Currently, the project is in the idea stage and I plan on gauging the difference I am making through maintained attendance at meetings and personal feedback. When I did this project in high school, we gave the students age appropriate pre and post "tests" on how they felt about making friends and what terms like "inclusion" and "unified" meant to them. We also asked for general feedback from the teachers who helped lead the project from their schools end. In the past, this project helped 2 schools, the only elementary and middle school in the town, and impacted the Preston, CT community.
7. What’s Next: What are your ideas for taking your project to the next level?
The "next level" would be working our way to each school in the community and involving more of the community. What I observed the first time doing this project is that it takes a lot of energy to bring a new idea to a school that has little Unified Culture to it. Bringing in people from Worcester who share the same passions and ideas can help bring different perspectives to make this club the most worthwhile for the students. Ideally, overtime other schools would take notice of the inclusivity in the GenerationU schools and try to implement similar initiatives in their own school. That would be the ultimate next level--schools wanting to provide other inclusive opportunities like my high school's Unified Classes for example.

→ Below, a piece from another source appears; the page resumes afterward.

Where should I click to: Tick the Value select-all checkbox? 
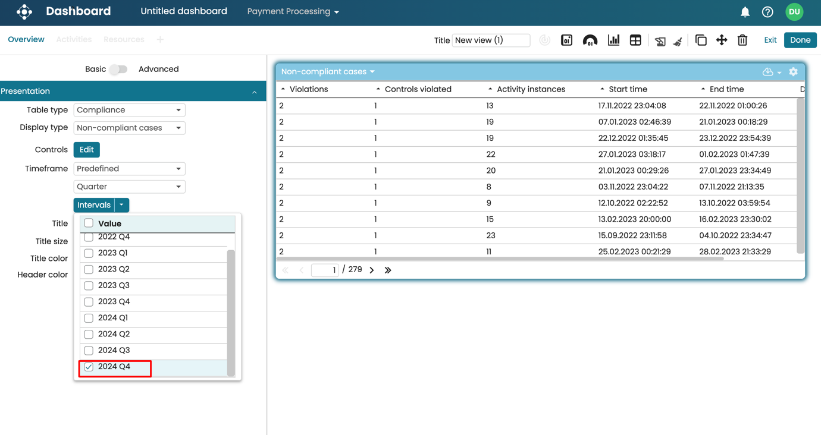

8. Future Support: What are the resources needed to make your vision a reality?
The biggest support that I plan to get would be from the targeted elementary or middle school. I would need the support of at least two staff members of that school, not including the administration, to help sponsor the club and to provide a space for the club meetings. The next resource to make this into reality is the funding needed to buy materials/food for activities in the event that stores/community members do not donate to the cause. Further, the support of my partner and other team members would help this project thrive not just for the first year, but for years after.
9. Finances: If applicable, have you mobilized any of the following resources so far?
10. Ripple Effect: Please share some ideas of how you could partner with other changemakers or involve other young people as leaders in making a difference.
My partner for this project is co-president of our school's Best Buddy program and shares the same drive and vision that I have. After one night studying biology, we talked about dream jobs and passions which led to teaming up on furthering this project that I did in high school. With my partner, we can try to get some of the Best Buddy pairs to help out with GenerationU meetings to show the younger generation how amazing relationships can be, whether it be between people with and without disabilities. I would like to get the local high school students involved and see if their Best Buddies program would be interested in furthering the mission.